Dilekçede şunlar kaydedildi:
"Yaklaşık 40 yıllık mücadele süresince hiçbir ana muhalefet partisi lideri, terör örgütlerinin işlediği cinayetler nedeniyle terör örgütünün adını anmadan ve terör örgütüne hiçbir eleştiri getirmeden terörle mücadele eden hükümeti ve yetkililerini, terör örgütünün cinayetleri nedeniyle suçlamamış ve sorumlu tutmamıştır. Davalının savrulduğu yer, esasında hiçbir demokratik hukuk devletinde mazur görülemeyecek, terör örgütünün siyasi unsurlarıyla yaptığı iş birliğinin dramatik bir sonucudur. Davalının sayın Cumhurbaşkanımızın kişiliğini hedef alan açıklamaları da bu iş birliğinin sonucudur. Davalı, siyasi iş birliği içinde olduğu HDP'ye terör örgütünün işlediği cinayetler nedeniyle yönelen dikkati sayın Cumhurbaşkanımızı hedef alarak dağıtmaya ve HDP'yi siyaseten rahatlamaya çalışmaktadır. Sayın Cumhurbaşkanımız, terör örgütü tarafından alıkonulan vatandaşlarımızın sağ salim kurtarılması için yıllardır değişik kanallarla ve değişik yöntemlerle mücadele sürdürmektedir. Ancak bu girişimlerden bu ana kadar bir netice alınamamıştır. Son olarak alıkonulan vatandaşlarımızın da kurtarılması amacını da içeren sınır ötesi zorlu ve emsalsiz bir operasyonla, vatandaşlarımız kurtarılmaya çalışılmış, ancak operasyonun ilk saatlerinde PKK'nin vatandaşlarımızı infaz etmesi nedeniyle, alıkonulan vatandaşlarımız kurtarılamamıştır."

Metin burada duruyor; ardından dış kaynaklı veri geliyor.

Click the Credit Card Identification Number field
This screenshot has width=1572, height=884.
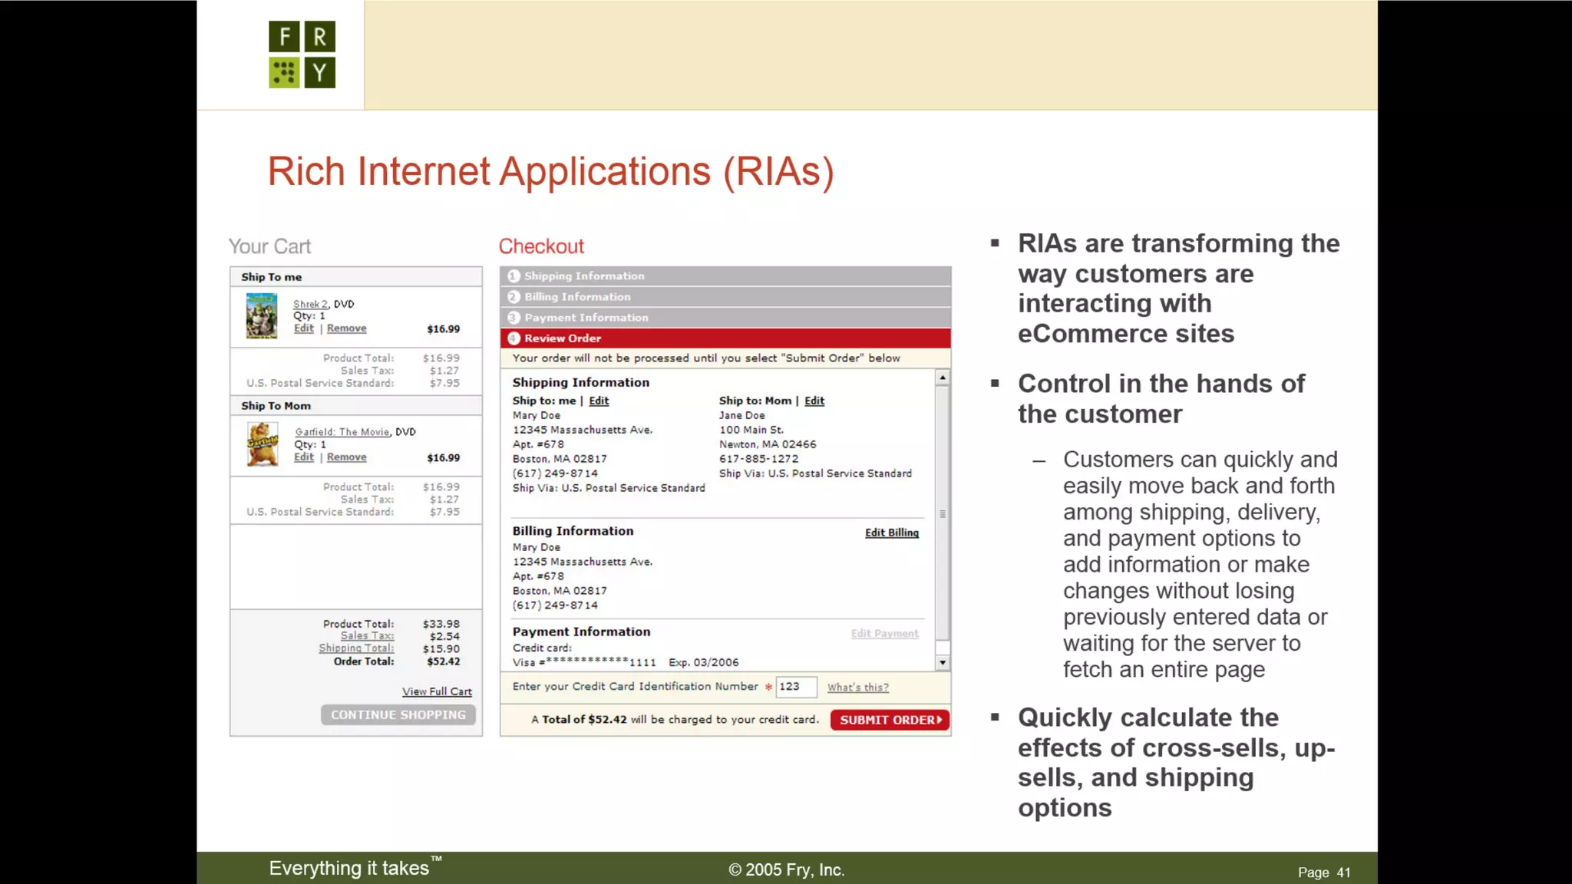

Dilekçede, "Bütün bu olgusal temeller ışığında davalının 13 vatandaşımızın şehadetinden sayın Cumhurbaşkanımızı sorumlu tutması temelsiz ve dayanaksız bir değerlendirmedir. Ayrıca PKK terör örgütünün işlediği vahşetten sayın Cumhurbaşkanımızın sorumlu tutulması, PKK dahil bütün terör örgütleri ile tarihin hiçbir döneminde olmadığı kadar mücadele eden ve önemli neticeler alan sayın Cumhurbaşkanımızın onur, şeref ve saygınlığına ağır bir saldırıdır. Terör eylemlerinden dayanaksız ve mesnetsiz bir şekilde terörle etkin bir şekilde mücadele eden kişileri sorumlu tutmak, olgusal temeli olmayan bir isnat ve yakıştırmadır. Aynı zamanda hukuken mazur görülemeyecek nitelikte kişilik haklarına ağır bir saldırıdır. Davalının sayın Cumhurbaşkanımızın kişiliğine yönelik sarf etmiş olduğu ifadelerin herhangi bir üstün yararla himaye edilemeyeceği açıktır. Dolayısıyla dava konusu konuşmadan dolayı yasa gereğince manevi tazminata hükmedilmesinin tüm şartları oluşmuştur" ifadelerine yer verildi.